▸ Exercise description: Which lines of the data below include the string "input"? Return each of them.

[Opening Study material section]

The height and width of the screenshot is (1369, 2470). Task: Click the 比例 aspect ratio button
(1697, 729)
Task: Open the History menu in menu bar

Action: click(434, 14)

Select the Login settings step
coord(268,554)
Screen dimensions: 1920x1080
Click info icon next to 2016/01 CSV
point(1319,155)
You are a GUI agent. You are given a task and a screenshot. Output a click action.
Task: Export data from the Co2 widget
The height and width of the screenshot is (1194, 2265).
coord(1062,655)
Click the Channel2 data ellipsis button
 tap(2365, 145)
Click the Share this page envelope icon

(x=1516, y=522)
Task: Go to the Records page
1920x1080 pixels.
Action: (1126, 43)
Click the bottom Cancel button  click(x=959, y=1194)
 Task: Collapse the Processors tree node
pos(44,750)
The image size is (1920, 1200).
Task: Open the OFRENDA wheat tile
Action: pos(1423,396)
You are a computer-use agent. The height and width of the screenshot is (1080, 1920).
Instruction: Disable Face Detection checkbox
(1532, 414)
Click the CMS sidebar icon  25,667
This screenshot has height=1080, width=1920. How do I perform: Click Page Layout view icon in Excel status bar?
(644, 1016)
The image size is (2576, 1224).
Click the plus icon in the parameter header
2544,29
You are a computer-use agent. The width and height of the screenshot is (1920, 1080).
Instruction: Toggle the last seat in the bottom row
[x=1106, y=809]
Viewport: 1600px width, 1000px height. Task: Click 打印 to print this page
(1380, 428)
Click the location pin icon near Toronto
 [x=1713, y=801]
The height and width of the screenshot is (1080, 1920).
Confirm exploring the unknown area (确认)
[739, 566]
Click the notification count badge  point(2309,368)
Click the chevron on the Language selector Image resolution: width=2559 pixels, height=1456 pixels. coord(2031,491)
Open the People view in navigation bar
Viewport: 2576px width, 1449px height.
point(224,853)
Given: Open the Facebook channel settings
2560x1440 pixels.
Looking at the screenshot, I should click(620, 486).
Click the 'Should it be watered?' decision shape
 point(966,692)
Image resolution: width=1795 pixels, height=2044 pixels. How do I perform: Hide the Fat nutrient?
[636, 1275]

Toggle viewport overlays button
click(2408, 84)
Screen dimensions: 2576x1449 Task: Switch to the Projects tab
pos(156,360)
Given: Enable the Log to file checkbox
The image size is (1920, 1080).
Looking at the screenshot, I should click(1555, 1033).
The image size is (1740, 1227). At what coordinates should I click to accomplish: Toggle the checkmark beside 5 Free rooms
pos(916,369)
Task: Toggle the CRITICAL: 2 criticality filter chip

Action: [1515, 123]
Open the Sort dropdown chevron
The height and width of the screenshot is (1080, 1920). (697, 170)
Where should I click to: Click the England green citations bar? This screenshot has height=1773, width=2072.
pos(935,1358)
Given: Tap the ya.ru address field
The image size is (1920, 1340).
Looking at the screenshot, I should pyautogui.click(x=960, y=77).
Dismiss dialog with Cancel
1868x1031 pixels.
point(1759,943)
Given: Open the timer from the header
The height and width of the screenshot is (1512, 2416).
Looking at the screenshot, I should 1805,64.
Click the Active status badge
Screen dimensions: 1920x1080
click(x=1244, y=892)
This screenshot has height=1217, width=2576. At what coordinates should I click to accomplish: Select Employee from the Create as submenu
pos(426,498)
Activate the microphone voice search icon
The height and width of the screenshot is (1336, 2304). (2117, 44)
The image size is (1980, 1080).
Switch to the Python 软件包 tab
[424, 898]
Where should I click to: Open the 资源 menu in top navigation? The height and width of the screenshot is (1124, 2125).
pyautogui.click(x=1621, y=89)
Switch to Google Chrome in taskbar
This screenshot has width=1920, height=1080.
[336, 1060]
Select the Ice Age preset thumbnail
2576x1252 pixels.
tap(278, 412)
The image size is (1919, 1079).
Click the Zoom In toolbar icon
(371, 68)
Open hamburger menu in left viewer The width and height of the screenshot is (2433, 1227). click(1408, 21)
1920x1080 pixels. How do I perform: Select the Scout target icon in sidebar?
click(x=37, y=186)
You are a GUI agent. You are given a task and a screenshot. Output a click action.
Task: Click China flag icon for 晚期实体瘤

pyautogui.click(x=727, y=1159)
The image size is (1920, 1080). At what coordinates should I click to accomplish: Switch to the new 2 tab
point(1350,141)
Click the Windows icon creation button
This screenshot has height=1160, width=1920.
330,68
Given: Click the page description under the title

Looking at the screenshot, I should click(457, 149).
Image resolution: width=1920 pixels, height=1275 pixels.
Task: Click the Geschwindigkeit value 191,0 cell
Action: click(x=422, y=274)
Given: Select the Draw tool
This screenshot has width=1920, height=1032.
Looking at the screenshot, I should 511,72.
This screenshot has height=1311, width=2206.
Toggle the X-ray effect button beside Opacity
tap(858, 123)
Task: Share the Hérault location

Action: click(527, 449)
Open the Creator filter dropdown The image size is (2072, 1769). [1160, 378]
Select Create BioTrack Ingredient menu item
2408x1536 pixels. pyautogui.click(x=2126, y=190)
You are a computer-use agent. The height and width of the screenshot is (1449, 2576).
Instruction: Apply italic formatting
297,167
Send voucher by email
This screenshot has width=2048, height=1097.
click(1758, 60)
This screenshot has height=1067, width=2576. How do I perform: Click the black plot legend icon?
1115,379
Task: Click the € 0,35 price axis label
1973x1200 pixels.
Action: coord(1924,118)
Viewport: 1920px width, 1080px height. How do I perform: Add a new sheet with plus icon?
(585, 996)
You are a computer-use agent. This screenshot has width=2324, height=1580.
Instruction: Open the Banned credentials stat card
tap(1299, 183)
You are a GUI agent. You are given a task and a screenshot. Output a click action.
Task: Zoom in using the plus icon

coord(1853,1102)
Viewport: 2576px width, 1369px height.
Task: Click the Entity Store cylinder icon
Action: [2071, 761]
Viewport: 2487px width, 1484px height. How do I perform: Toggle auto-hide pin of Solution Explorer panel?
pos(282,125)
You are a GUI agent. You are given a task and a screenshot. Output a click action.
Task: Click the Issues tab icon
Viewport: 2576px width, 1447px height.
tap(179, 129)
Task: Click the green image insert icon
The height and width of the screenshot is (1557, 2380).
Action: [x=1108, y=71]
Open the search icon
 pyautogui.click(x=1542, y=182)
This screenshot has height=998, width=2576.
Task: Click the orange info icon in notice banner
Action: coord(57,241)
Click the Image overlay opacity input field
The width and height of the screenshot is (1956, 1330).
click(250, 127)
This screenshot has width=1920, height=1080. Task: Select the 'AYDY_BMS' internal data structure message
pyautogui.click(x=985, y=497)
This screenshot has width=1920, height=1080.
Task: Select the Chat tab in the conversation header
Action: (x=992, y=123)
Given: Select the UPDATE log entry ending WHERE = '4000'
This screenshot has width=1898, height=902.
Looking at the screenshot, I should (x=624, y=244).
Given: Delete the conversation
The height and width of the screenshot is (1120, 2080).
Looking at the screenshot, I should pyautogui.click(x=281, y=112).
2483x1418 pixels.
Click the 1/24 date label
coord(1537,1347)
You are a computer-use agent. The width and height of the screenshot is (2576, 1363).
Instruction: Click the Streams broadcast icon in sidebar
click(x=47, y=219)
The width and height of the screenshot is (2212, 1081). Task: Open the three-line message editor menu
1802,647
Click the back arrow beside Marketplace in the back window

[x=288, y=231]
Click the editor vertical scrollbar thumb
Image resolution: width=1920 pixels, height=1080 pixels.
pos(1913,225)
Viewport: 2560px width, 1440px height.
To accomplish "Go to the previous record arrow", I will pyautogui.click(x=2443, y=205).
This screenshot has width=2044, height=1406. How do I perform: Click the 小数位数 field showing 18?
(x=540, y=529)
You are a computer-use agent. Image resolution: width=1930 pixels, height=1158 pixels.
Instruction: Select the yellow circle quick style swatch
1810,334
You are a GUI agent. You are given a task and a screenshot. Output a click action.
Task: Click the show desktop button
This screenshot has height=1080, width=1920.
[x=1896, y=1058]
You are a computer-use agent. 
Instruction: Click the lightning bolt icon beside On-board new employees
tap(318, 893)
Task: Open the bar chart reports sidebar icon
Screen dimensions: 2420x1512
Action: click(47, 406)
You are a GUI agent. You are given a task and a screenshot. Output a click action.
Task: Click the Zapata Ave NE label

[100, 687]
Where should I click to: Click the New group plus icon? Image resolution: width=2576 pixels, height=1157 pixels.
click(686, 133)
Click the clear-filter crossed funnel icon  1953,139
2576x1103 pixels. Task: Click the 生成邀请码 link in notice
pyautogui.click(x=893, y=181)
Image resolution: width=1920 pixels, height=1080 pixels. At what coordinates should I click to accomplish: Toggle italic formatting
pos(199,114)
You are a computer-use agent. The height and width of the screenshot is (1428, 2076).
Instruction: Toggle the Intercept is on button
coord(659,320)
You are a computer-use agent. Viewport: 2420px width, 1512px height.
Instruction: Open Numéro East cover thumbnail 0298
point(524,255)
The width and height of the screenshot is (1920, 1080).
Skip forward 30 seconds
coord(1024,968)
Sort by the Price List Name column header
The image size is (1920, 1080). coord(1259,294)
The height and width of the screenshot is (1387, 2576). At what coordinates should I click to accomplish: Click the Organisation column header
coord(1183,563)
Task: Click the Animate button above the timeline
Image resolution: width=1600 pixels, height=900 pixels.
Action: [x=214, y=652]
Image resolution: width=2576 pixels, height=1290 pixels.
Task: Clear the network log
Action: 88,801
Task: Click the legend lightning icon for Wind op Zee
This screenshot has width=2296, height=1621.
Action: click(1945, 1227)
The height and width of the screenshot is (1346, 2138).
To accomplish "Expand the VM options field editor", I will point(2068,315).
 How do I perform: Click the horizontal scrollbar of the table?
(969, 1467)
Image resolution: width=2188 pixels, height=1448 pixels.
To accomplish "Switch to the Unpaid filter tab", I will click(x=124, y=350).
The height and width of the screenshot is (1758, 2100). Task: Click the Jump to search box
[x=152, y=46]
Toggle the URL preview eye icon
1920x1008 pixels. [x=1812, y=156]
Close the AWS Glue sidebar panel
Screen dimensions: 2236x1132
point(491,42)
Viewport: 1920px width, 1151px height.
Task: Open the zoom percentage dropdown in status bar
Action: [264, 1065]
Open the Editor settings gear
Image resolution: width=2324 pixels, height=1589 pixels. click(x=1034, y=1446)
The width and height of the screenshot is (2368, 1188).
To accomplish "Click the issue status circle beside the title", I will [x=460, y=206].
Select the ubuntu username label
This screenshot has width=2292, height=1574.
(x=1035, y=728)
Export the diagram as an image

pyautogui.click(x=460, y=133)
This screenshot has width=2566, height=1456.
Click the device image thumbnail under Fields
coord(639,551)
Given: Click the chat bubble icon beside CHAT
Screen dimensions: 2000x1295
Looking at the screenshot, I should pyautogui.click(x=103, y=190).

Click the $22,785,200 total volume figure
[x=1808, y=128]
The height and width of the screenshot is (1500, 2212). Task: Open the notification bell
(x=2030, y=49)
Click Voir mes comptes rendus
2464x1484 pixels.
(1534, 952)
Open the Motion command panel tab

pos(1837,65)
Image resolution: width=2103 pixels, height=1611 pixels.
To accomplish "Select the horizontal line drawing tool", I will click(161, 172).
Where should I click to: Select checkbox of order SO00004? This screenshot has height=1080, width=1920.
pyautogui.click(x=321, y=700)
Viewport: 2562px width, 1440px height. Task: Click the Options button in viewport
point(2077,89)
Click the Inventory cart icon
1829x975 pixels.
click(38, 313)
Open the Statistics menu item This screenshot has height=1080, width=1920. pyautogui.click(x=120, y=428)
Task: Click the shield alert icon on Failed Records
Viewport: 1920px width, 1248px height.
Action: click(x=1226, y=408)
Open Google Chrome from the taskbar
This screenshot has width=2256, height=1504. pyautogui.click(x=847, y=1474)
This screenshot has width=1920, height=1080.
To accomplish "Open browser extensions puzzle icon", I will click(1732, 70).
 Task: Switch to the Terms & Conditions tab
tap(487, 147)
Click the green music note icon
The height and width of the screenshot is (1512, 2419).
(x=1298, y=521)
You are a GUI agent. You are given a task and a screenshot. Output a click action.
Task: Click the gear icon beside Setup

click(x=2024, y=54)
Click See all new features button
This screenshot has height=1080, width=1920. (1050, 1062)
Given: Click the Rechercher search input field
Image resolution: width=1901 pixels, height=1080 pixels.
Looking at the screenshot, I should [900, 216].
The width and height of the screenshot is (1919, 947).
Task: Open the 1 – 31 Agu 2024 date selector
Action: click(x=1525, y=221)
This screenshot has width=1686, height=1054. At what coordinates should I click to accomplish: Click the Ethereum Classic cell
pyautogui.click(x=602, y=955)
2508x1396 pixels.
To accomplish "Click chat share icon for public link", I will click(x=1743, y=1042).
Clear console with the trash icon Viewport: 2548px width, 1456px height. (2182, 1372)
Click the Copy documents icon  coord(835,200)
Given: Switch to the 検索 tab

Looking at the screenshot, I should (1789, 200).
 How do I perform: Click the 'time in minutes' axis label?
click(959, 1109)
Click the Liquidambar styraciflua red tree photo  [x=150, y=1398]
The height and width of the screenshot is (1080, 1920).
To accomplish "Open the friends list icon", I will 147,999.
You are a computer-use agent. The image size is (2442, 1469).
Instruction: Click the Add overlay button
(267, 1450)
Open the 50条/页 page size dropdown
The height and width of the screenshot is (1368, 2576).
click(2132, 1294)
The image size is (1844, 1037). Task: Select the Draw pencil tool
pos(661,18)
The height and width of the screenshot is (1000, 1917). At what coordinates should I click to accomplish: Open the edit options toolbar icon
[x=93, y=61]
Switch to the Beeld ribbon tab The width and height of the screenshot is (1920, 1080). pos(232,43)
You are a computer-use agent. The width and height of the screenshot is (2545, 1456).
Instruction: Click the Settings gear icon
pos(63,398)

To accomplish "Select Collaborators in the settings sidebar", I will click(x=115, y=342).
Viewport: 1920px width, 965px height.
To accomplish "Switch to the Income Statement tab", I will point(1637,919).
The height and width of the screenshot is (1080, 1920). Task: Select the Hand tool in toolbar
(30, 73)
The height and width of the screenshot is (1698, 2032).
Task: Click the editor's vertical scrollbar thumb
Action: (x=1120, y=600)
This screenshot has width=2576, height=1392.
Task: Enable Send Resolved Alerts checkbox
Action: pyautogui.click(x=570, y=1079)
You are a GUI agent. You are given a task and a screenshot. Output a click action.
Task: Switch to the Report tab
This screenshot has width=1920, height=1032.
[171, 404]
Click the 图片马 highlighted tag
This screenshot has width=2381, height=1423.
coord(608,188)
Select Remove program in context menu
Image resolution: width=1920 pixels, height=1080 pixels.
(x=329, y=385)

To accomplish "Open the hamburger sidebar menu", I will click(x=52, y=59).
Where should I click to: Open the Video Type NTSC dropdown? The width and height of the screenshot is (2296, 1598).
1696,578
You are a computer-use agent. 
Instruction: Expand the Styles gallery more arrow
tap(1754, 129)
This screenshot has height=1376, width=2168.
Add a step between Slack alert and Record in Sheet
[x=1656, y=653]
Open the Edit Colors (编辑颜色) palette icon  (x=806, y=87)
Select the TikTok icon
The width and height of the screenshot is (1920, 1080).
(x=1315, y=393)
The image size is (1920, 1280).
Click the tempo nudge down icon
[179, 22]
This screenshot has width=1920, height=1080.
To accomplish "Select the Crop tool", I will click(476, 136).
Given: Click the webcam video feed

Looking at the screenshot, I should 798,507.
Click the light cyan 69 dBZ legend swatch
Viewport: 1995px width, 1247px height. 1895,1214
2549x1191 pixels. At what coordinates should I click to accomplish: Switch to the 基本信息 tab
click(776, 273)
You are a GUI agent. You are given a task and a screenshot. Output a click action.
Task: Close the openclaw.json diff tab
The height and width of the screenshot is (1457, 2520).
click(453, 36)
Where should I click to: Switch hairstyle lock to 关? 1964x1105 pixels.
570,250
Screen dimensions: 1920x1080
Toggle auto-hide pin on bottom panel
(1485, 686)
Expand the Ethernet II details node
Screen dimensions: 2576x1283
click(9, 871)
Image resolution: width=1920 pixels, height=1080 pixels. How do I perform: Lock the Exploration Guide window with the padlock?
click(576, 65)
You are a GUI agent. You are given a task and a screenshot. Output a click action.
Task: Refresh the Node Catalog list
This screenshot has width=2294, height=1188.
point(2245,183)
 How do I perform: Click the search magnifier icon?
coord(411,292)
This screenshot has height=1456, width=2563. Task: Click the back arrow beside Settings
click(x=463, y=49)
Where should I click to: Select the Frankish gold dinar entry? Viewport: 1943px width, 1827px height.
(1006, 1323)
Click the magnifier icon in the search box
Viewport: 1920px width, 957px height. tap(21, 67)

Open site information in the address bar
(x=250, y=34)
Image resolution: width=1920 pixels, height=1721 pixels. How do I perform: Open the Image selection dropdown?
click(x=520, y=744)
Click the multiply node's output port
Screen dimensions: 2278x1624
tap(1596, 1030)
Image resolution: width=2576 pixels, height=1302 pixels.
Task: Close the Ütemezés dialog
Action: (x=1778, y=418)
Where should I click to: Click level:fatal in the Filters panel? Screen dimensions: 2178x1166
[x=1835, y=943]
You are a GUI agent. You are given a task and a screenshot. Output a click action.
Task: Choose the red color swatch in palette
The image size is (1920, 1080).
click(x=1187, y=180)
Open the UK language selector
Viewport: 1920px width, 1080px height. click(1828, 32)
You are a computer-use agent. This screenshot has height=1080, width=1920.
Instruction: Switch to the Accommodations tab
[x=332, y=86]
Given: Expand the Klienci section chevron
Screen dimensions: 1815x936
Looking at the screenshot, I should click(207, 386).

[Closing Study material section]

▸ The answer:
Click the Image overlay opacity input field
Given: Click the Rechercher search input field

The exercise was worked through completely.